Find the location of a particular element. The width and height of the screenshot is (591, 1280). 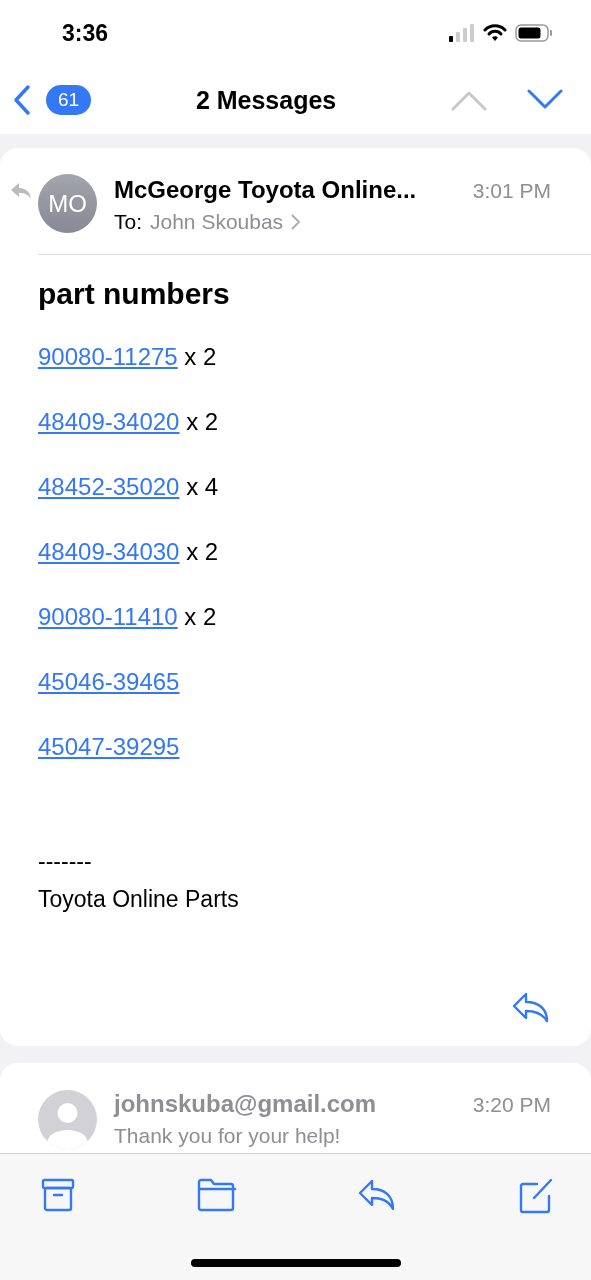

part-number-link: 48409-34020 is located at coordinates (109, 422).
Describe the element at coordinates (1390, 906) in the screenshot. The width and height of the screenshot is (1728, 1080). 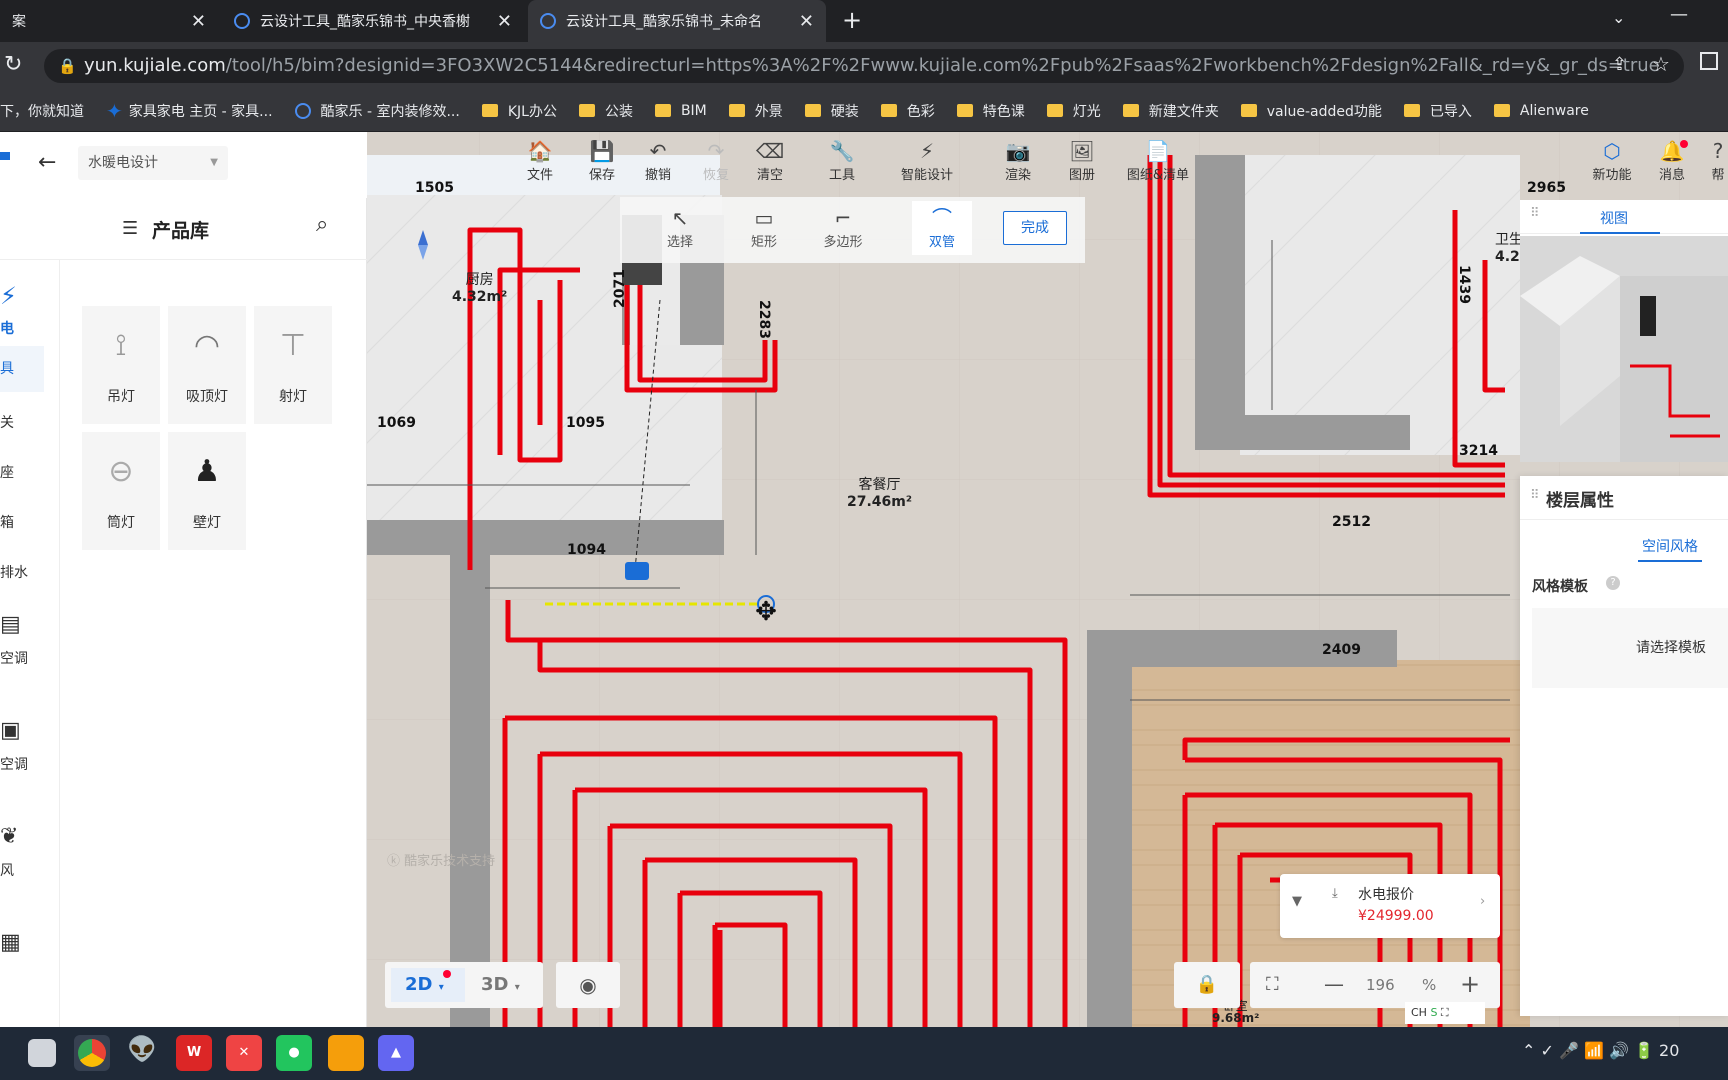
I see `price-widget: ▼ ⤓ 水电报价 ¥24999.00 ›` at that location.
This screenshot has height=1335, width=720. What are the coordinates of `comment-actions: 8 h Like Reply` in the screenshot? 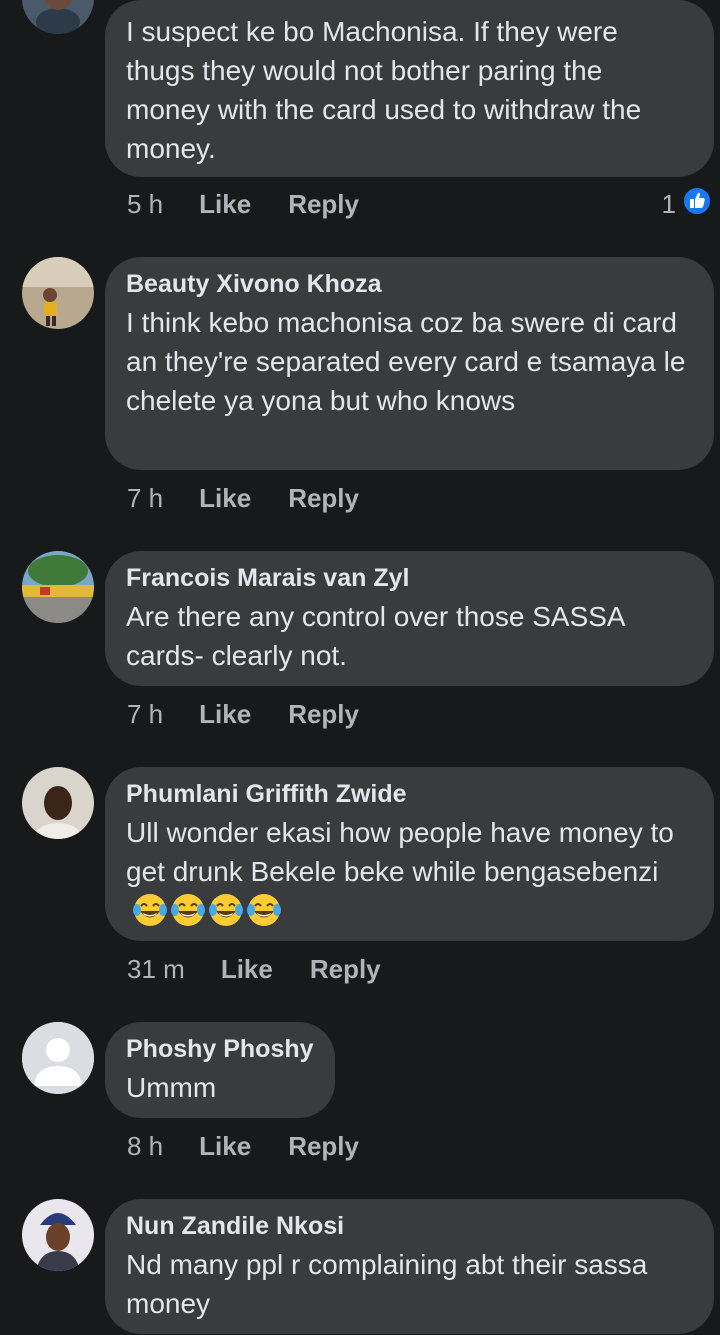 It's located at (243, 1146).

EXERCISE AIM: Please convert the records from the line with "Describe the element" up to and including the line with "at that location." into a Markdown table with the columns Row and Line, one row per line and no row for blank lines. Leave the pictures out of the table.

RESPONSE TO THIS EXERCISE:
| Row | Line |
|---|---|
| 1 | Describe the element at coordinates (1390, 906) in the screenshot. The width and height of the screenshot is (1728, 1080).  |
| 2 | I see `price-widget: ▼ ⤓ 水电报价 ¥24999.00 ›` at that location. |